Dementia help

Elaine W

New member
Mar 1, 2021
1
0
Hi , My name is Elaine ,
My Dad has dementia and is 89 years old. Its getting very difficult for my Mum. He wants to go home ,to his childhood home. And see his Mummy . He doesn’t know Mum this evening. What help can I give Mum , maybe some advice . On how we can get Dad to settle down ok. He can get confused and angry. Dad isn’t on any medication. My Mum is doing a fantastic job . But it’s getting harder for her each day. Mum goes out with Dad for a walk each day.
Any suggestions and information on helping Mim and I would be appreciated.
Many thanks Elaine
 

canary

Registered User
Feb 25, 2014
25,071
0
South coast
Hello @Elaine W and welcome to DTP

Im afraid that this is a stge that people with dementia get to. Your dad has, unfortunately, lost most of his memory and the ones from his childhood are now the clearest ones in his mind, so he thinks that they are recent ones. This is often most apparent in the evenings when they are more confused and tired - the so-called Sundowning effect.

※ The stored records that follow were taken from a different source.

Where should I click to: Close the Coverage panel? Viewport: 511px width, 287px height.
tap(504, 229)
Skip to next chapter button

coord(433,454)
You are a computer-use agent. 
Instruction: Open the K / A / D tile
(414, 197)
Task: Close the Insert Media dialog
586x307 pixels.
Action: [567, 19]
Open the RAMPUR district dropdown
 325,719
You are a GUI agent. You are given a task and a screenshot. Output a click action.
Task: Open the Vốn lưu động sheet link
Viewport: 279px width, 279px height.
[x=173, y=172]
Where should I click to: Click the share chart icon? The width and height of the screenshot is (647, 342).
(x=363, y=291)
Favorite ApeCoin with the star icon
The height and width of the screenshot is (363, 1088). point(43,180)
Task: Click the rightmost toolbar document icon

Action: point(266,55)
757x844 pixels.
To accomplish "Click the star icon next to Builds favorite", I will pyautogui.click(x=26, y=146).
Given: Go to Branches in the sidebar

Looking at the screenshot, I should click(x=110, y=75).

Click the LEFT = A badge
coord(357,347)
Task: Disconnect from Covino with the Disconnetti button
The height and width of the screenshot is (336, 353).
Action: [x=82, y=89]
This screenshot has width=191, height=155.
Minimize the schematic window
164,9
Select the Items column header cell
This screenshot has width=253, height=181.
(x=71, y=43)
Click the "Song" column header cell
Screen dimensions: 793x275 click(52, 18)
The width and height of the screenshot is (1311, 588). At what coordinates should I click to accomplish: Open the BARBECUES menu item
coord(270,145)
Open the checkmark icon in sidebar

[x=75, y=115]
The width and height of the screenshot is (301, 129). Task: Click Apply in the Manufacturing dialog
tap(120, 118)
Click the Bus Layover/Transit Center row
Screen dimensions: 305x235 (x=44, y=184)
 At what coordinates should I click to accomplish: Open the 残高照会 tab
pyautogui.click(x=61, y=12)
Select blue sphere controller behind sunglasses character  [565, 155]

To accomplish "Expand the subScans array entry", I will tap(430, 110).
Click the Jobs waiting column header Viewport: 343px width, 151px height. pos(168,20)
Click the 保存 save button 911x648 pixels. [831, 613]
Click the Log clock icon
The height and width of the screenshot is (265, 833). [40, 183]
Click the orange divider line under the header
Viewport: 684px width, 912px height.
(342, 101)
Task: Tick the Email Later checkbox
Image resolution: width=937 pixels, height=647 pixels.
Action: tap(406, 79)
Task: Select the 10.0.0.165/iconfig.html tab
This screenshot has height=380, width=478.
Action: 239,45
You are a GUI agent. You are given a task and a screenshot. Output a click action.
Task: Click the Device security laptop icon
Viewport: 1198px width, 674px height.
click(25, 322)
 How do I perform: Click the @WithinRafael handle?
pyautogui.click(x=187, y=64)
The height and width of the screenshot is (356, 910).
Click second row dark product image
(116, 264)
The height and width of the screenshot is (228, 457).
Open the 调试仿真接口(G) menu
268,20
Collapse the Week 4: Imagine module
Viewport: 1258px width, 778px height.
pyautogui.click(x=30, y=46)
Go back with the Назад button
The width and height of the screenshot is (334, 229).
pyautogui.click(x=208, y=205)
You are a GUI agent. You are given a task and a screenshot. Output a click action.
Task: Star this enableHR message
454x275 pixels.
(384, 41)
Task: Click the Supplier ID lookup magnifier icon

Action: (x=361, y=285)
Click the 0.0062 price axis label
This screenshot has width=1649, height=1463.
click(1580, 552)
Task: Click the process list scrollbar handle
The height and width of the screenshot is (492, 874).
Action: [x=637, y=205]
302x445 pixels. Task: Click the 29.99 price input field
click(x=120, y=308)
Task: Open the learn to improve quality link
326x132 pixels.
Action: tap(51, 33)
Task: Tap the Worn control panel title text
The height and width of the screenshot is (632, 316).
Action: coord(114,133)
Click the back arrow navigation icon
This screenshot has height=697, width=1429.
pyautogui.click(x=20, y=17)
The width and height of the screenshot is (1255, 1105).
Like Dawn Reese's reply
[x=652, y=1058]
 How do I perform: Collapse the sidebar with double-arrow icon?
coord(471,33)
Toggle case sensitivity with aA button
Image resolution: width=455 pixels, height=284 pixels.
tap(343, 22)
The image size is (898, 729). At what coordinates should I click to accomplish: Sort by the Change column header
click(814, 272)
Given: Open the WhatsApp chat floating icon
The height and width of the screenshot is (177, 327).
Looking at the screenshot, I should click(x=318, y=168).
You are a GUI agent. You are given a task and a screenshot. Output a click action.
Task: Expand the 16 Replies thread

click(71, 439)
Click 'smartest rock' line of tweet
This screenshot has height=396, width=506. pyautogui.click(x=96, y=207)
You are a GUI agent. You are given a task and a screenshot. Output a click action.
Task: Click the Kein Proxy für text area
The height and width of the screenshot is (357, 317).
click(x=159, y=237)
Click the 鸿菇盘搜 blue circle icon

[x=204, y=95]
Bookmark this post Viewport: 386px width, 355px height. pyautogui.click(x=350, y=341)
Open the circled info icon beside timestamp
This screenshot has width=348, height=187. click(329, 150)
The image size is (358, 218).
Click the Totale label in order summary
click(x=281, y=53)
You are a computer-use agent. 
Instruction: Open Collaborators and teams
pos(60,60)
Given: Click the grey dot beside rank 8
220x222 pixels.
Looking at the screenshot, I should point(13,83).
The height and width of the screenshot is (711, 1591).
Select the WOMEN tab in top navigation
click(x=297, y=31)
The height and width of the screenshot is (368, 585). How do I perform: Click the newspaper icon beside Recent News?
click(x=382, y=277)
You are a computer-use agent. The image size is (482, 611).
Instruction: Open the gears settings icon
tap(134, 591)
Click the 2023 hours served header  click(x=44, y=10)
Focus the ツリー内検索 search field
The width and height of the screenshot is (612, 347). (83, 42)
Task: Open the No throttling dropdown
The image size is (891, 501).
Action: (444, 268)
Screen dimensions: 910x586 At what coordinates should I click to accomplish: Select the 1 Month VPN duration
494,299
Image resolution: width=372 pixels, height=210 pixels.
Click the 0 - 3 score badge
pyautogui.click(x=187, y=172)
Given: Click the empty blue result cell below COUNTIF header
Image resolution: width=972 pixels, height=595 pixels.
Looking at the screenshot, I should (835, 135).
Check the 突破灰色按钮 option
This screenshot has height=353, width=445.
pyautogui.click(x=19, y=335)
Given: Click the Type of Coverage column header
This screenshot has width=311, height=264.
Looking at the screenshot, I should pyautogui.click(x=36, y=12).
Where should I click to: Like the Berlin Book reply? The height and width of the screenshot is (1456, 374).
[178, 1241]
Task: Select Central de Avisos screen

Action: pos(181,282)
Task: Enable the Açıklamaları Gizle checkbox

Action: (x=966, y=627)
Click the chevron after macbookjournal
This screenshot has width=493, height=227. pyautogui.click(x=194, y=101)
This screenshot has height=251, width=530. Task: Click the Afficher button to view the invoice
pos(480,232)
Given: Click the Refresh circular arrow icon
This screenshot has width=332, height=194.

Im afraid that there is nothing you can do to bring the memory back, but you might find that Compassionate Communication will help https://forum.alzheimers.org.uk/threads/compassionate-communication-with-the-memory-impaired.30801/

If he is becoming aggressive or very distressed then the GP or memory clinic might be able to give medication to help calm him down.
 

Grannie G

Volunteer Moderator
Apr 3, 2006
81,783
0
Kent
Welcome from me too @Elaine W

It`s sad to see your dad like this and must be very difficult for your mum.

When my husband went through these episodes, even if he didn't realise who I was he always knew our son. If this is the same for you, perhaps you can help diffuse the situation as our son was able to do for us. He would take him for a walk or to his house and once the episode passed would bring him back to me.
 

Jaded'n'faded

Registered User
Jan 23, 2019
5,293
0
High Peak
The best thing you can do for your mum is get her some help and some time off. This might be carers visiting to look after/sit with your dad while your mum gets a break or a cleaner/gardener/shopper to help with chores. Or you could book your dad into respite care for a few weeks.

As time goes on, it will get harder and harder. Often the person with dementia is worse in the evening or at night and I expect that's when your mum is on her own with him and maybe not getting much sleep. Anything you can do to share the caring duties will help.